Sunday, June 6, 2010

Detroit Public Schools Manager: System can only sustain 33% of student population because of teacher pensions, benefits

Detroit Public Schools (DPS) has 76,000 students currently. Emergency financial manager Robert Bobb says that only 26,000 can be adequately served. Why? 1) Pensions. 2) Healthcare benefits. The unions are sucking the system dry. To boot, the teachers in DPS have utterly failed the students, as indicated by the obscene 25% graduation rate. From The Detroit Free Press: Bobb: DPS can only support 26,000 students
Robert Bobb, Detroit schools emergency financial manager, said the 76,000 student Detroit district can only support 26,000 students unless it makes deep cuts in operating and long-term costs such as retirement and health care for employees.

He told the Detroit Regional Chamber's policy conference that he'll soon unveil a plan to reorganize Detroit public schools after it's approved by Gov. Jennifer Granholml (sp), who appointed him to oversee the district's finances.

Bobb said he will release a financial report to show the depth of the district's financial problems and the remedies needed. “That’s what we have to show the community,” Bobb said during a panel discussion on the state of Michigan education. “At the end of the day, we’re going to give a long term deficit elimination plan.”


Panelist Art Van Elslander, founder of Art Van Furniture, said schools are failing and attempts at reforms are "Band-Aids." He said he wants to hire 100 salesman for his 32 stores around the state, but can’t find qualified applicants, and he blamed a substandard education system.

The quality if (sp) not there, they lack in math, interpersonal skills, listening ability,” Van Elslander said. ...
The only way to make public schools better are to make them compete. In that sense, I favor school vouchers to let the taxpayers decide where their kids go to school. Schools that perform will get more students will excel and grow. Schools that do not perform will go under. As they should. There is no incentive right now to innovate. Why is it that kids have to go to a particular school based on where they live? We are not made to get gas from only the closest gas station to our home. Or go to only one grocery store. If we were, do you think that gas station or grocery store would have any incentive whatsoever to improve its services? Nope. Even our public universities where I teach do not have a monopoly on any student population. We are forced to compete with other institutions for students. What we Michiganders have to get straight at the outset of any discussion is that support for public education is what matters, not necessarily the support of public schools. Those two have been diverging for some time and it has accelerated in the last decade. Rather than centers for learning, K-12 school districts - controlled largely by teachers unions - have become rackets, and no district exemplifies that more than DPS.
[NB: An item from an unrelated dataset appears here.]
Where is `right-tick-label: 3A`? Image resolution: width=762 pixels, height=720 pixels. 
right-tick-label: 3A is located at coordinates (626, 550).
Of course, vouchers are out of the question for unions. They won't even entertain the notion. Nope. Have to keep kids shackled to failed public schools to keep the victim class alive. Vouchers were a proven success in DC. Obama and his education secretary Arne Duncan were the architects that betrayed the children in Washington DC that was running a successful voucher program that proved to be both effective and cost only a quarter (that's right - 25%) of what the public schools were taking in. Duncan and Obama had the data showing the success of the program before they decided to kill it off at the behest of the teachers unions. I have posted on that shameful act several times in this blog, such as these:

Again, there is a big difference between supporting public education and supporting public schools and that gulf is widening by the day. Time for Detroit, and all of us, to set the priority. I've chosen mine and am siding with the children. Where will everyone else be?

1 comments:

  1. Businesses and people have left Detroit in droves over the last 30+ years and this is one of the results of Liberalism. Since the first teacher's strike in the late 60's, education has been all about the teacher unions and their accumulation of power. A sure way to get back on the right track is for Detroit to declare bankruptcy in order to void ALL their union contracts and get some fiscal sanity restored into their city government. However, the chances of this happening are probably nil. Obama and the Dems will never allow any state or local government to fail due to the unions and their blind support for Democrats and anything liberal/socialist. Good luck Detroit -- where everyday is Hell on Earth.